(Directions for this task)
Beginning with the line that contains "Instruction: Choose No" and ending with the last line of the records, write out each line exactly and omit the pictures.
*-*-*
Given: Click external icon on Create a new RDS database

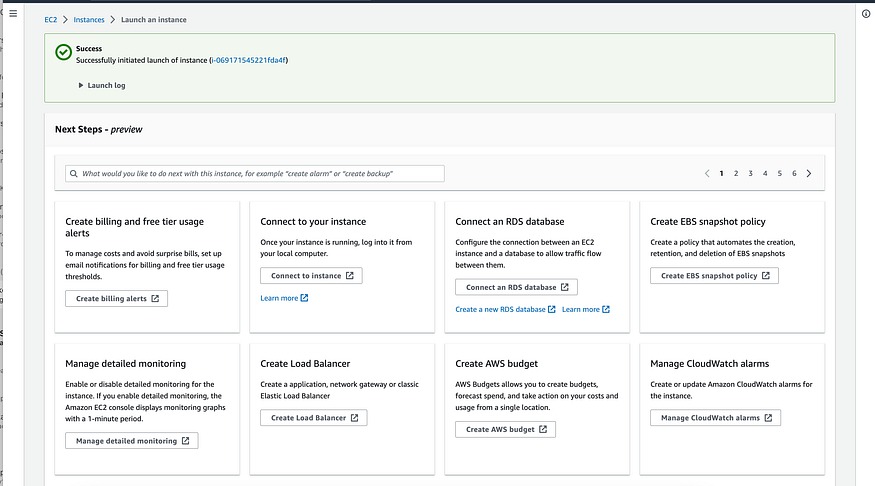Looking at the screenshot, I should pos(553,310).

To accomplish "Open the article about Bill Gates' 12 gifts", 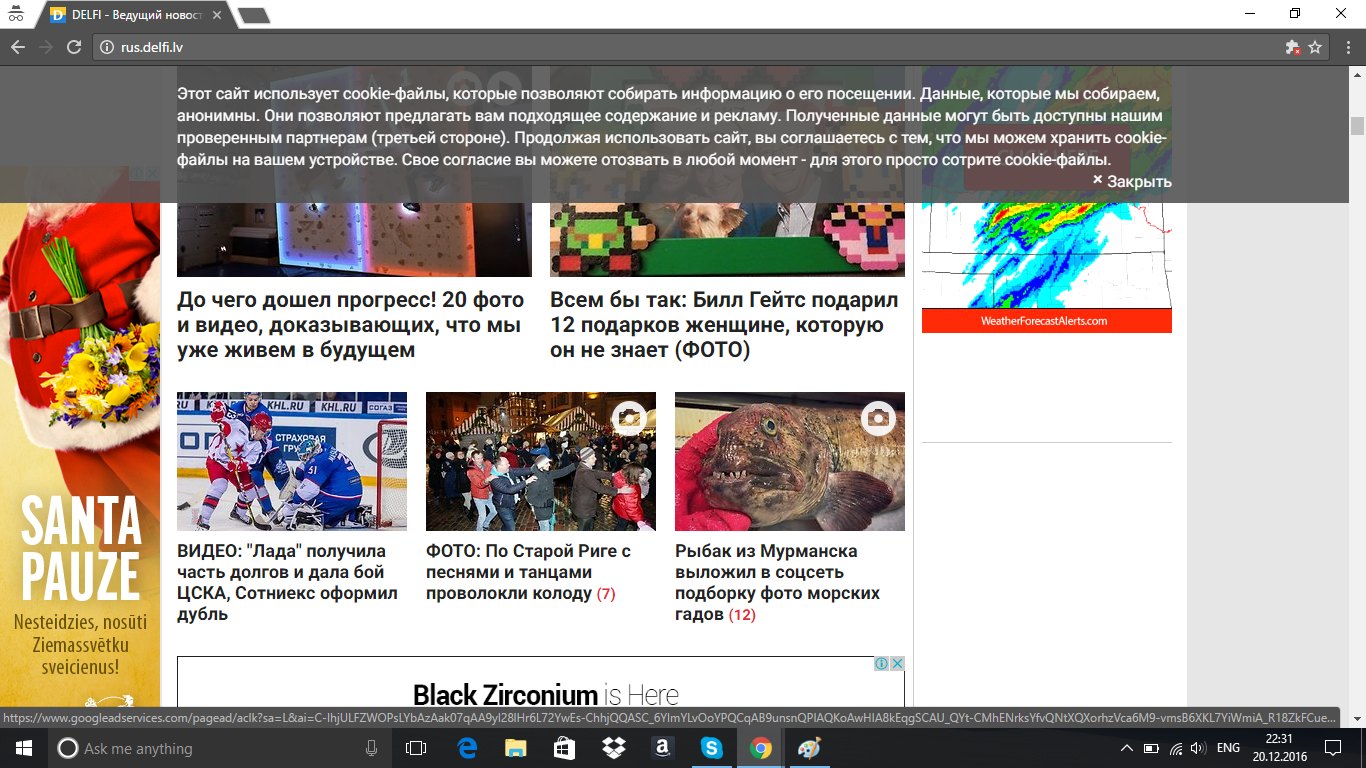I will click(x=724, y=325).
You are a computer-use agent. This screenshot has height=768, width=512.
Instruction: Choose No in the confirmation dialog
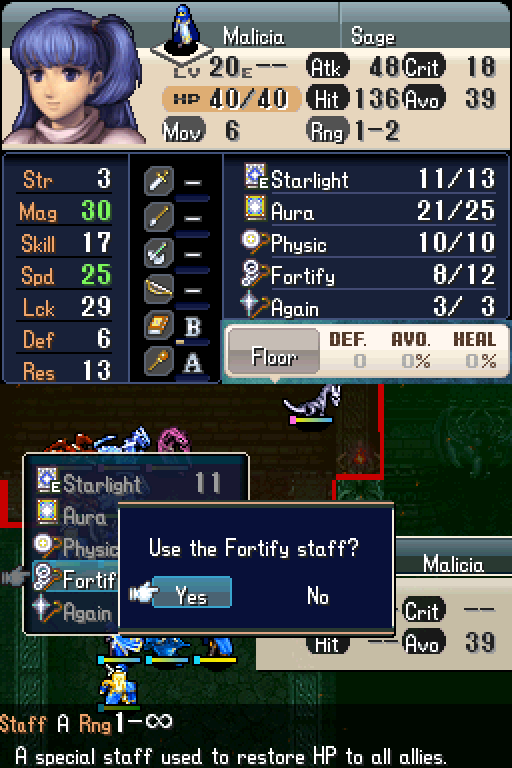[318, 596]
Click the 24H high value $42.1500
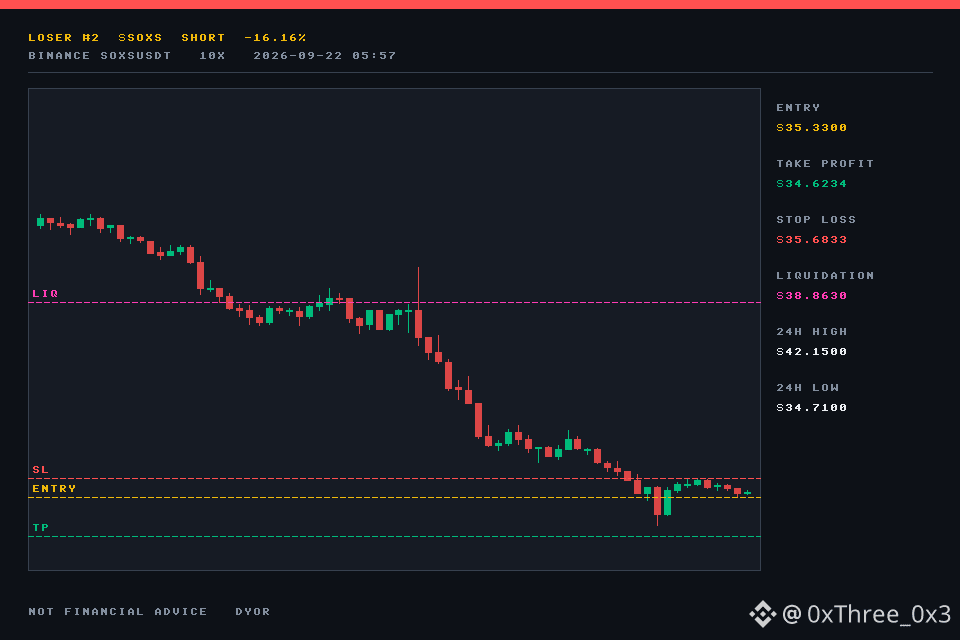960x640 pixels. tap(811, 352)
*-*-*
(Result of this task)
Instruction: Choose No in the confirmation dialog
[318, 596]
Click the 24H high value $42.1500
960x640 pixels. tap(811, 352)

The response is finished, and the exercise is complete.